Wednesday, April 20, 2022

Media Comments, Facebook Activity Require Judge's Recusal In Opioid Litigation

The Tennessee Court of Appeals ordered a trial judge's recusal and vacated a substantive order entered in litigation against an opioid manufacturer based on Facebook posts and a Law360 interview

The trial judge stated during the February 10 hearing that he would hold the Endo Defendants in default and that their former counsel “might be going to jail with or without their toothbrush” “if they had . . . show[n] up” at the hearing. Following the February 10 hearing, the trial judge gave an interview to a reporter, and the interview formed the basis for an article that appeared on the website on February 14, 2022. Per the article, the trial judge is quoted as saying, among other things, that the alleged discovery violations by the Endo Defendants were “the worst case of document hiding that I’ve ever seen. It was like a plot out of a John Grisham movie, except that it was even worse than what he could dream up.” Subsequently, on February 15, 2022, the trial judge posted on his personal Facebook page about the apparent lack of local media coverage in this case, stating, “Why is it that national news outlets are contacting my office about a case I preside over and the local news is not interested.” Screenshots of the trial judge’s Facebook page reveal that the page appears to be devoted in part to a re-election effort given a “Re-Elect” picture banner next to his name.

In addition to the general comment regarding the apparent lack of local media coverage of this case, the trial judge’s Facebook activity evidenced several other communications by the judge relative to his Facebook post and the case. After one commenter stated that “You’re not trying to ban drunken bridesmaids on peddle carts,” the trial judge responded, “[N]ope. Opioids.” The commenter then followed up by stating, “I don’t know if you’re going to get the help or platform you need from those with power/deep pockets. Many of Tennessee’s powerful have ties to pharmaceuticals.” The trial judge specifically “liked” this comment.

When another commenter inquired into whether the trial judge could say why the case was newsworthy, the judge responded, “Is a $1.2 Billion opioid case. Our area has been rocked with that drug for decades. Lots of interesting and new developments about the manufacturers in this case.” Other commenters added a number of statements opining on who should be held accountable, following which one person commented, “We do not have a serious local news reporting outfit around here. . . . The Tennessean is a left leaning rag so that leaves the internet to provide people the local ‘news.’” The trial judge “liked” this post and responded that “[t]his is an earth shattering case, especially for our community. Fake news is not always what they publish, but what they choose not too also.”

The court

In our view, this activity by the trial judge positions himself publicly as an interested community advocate and voice for change in the larger societal controversy over opioids, not an impartial adjudicator presiding over litigation. This perception is enhanced when considered alongside the trial judge’s ready participation in the article and apparent desire, as expressed on his Facebook page, for more local media coverage. The trial judge appears to us to be motivated to garner interest in this case and draw attention to his stated opposition to opioids within a community that he noted had been “rocked with that drug.”

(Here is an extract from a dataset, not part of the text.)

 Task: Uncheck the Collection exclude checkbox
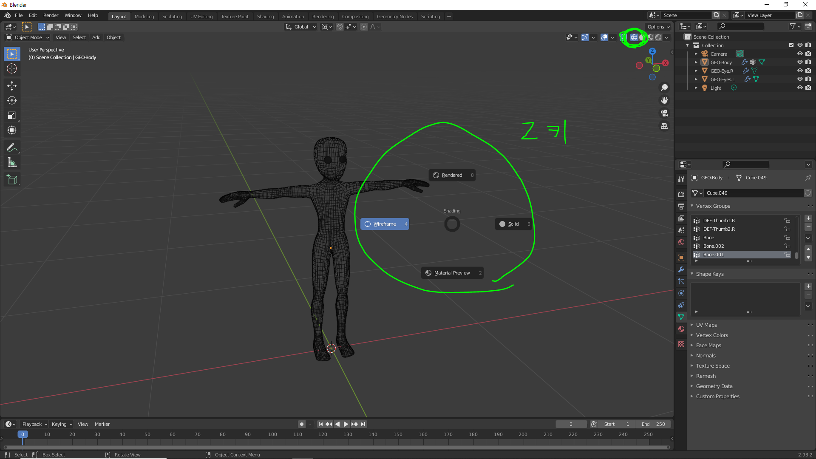coord(791,45)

...In this case, it is clear to us that a reasonable basis for questioning the trial judge’s impartiality exists. Particularly noteworthy here in our view is the trial judge’s engagement on Facebook concerning this litigation, activity that occurred after the trial judge had given the aforementioned interview to concerning the case.


Regardless of the specific motivation, however, it is clear here to us that the trial judge’s comments and social media activity about this case are easily construable as indicating partiality against entities such as the Endo Defendants. For this reason, and to promote confidence in our judiciary, we conclude that the trial judge erred in refusing to recuse himself from the case. We therefore reverse the trial court’s order denying the Endo Defendants’ motion for recusal and remand the case to the Presiding Judge of the Thirteenth Judicial District for transfer to a different judge.